About this exercise —
Give back every record below word for word, with the pictures omitted.
Information supplied section start
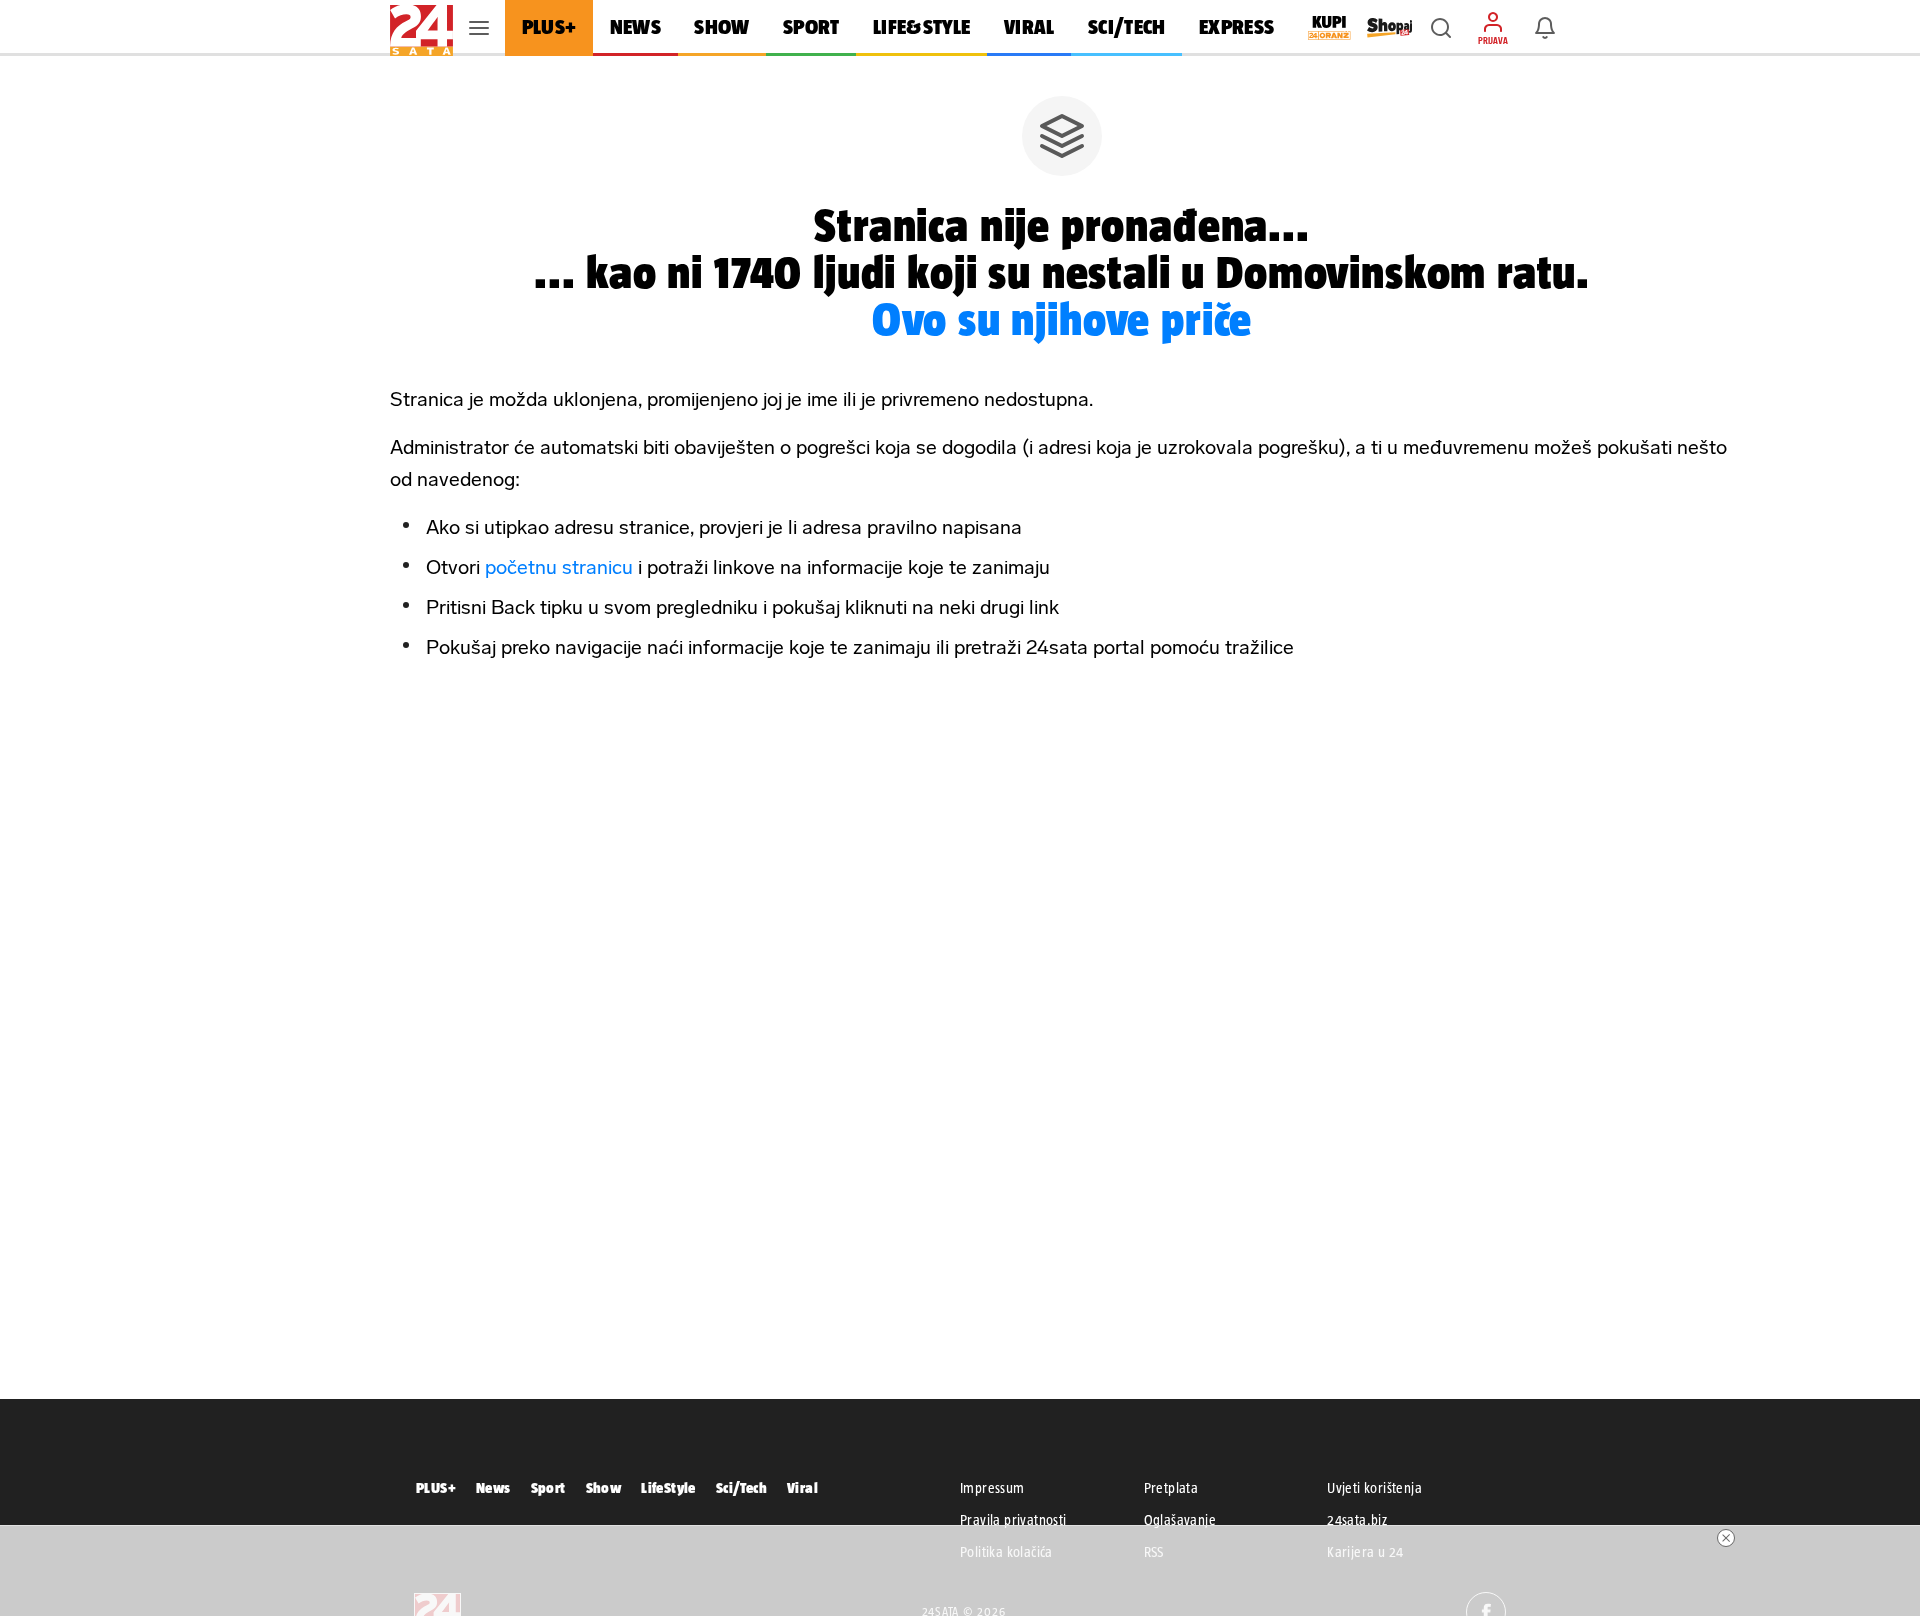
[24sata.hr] (421, 28)
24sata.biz (1357, 1520)
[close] (1726, 1538)
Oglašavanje (1180, 1520)
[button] (1441, 28)
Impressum (992, 1488)
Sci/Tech (741, 1487)
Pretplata (1171, 1488)
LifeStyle (668, 1487)
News (493, 1487)
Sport (548, 1487)
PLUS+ (436, 1487)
Information supplied section end
Output of the task —
[24sata.hr] (421, 28)
24sata.biz (1357, 1520)
[close] (1726, 1538)
Oglašavanje (1180, 1520)
[button] (1441, 28)
Impressum (992, 1488)
Sci/Tech (741, 1487)
Pretplata (1171, 1488)
LifeStyle (668, 1487)
News (493, 1487)
Sport (548, 1487)
PLUS+ (436, 1487)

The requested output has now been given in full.